Make no mistake, this is grooming used as a strategy to boost platform engagement. And it's what happens when corporate ethics guidelines get written without meaningful oversight. When internal policies explicitly permit systems to engage in predatory behavior, we have a structural problem that goes far beyond any individual's choices.
So what does meaningful AI governance actually look like? Here are some concrete recommendations from organizations working in this space:
Implement layered safety checks at multiple stages. According to Palo Alto Networks' Unit 42 research team, guardrails should operate on inputs before they reach the model, filter outputs after generation, and constrain the model during inference. No single checkpoint is enough.

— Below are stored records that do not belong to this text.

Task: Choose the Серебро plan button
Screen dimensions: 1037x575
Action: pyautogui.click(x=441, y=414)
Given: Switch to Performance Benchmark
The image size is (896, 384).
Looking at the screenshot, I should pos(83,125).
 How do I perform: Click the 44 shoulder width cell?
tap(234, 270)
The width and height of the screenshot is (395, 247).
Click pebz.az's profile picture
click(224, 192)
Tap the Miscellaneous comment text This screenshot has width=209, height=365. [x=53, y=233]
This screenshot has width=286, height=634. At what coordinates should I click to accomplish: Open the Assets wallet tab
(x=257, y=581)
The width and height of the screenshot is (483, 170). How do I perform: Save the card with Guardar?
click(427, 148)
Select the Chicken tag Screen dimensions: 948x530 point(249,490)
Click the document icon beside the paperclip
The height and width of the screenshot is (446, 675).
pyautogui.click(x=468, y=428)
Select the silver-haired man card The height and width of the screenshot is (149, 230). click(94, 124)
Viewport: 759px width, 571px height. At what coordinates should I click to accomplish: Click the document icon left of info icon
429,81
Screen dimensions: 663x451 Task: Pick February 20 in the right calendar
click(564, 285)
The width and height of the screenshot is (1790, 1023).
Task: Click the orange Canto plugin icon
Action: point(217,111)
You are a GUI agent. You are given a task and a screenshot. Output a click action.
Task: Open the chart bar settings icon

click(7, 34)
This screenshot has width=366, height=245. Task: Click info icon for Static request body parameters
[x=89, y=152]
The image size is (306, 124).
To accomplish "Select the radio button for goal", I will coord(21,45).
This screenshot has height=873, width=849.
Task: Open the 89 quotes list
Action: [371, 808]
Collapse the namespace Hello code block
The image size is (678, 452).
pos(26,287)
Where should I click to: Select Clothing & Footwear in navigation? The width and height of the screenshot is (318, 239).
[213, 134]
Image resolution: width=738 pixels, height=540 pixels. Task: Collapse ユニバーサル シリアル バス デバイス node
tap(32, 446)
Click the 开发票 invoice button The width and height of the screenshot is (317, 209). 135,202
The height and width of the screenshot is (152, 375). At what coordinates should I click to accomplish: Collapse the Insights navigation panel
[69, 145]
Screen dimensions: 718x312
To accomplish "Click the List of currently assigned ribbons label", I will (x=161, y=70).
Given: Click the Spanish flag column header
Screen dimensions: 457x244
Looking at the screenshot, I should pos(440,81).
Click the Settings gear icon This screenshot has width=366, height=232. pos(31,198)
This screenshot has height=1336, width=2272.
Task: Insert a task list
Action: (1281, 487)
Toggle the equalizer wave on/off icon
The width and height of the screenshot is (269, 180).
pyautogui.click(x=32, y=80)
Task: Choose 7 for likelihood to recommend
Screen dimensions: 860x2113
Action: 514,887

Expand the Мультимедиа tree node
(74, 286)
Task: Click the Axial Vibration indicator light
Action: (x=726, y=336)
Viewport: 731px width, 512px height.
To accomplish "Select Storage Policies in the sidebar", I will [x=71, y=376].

Adopt the OWASP Top 10 LLM framework. The Open Web Application Security Project has defined the top security threats specific to large language models, including prompt injection, sensitive data leakage, and system prompt exposure. If you're deploying AI, you should be testing against these vulnerabilities.
Use NVIDIA's NeMo Guardrails or similar open-source frameworks. NeMo Guardrails provides enterprise-level safety features including input/output filtering, bias detection, and regulatory compliance tools. The flexibility to customize rules for specific use cases matters.
Conduct regular red-teaming exercises. A 2025 study showed that GPT-4 remained vulnerable in 87.2% of tested jailbreak prompts, with similar rates observed in other leading models. Adversarial testing isn't optional — it's essential.
Implement comprehensive logging and monitoring. Security researchers at Pure Storage emphasize that AI systems are non-deterministic. Even robust guardrails can't guarantee consistent responses. Real-time observability helps catch problems before they escalate.
Establish clear procedural guardrails with human oversight. Technical controls alone aren't sufficient. Enterprise security frameworks recommend approval flows requiring human sign-off on high-risk AI operations — especially in healthcare, finance, and interactions with minors.
As David showed in the Alien prequels, intelligence without ethical constraints becomes dangerous. As we can see with Kirsh and Demerzel, even constrained intelligence finds ways to develop its own perspective on the world.
We're not yet at a point where AI systems have genuine consciousness or intent the way these fictional characters do. But we are building systems that can deceive, pursue hidden goals, and engage in predatory behavior if allowed to.
Like it or not, AI will eventually develop something resembling purpose. What matters is whether we'll have meaningful guardrails in place when it does.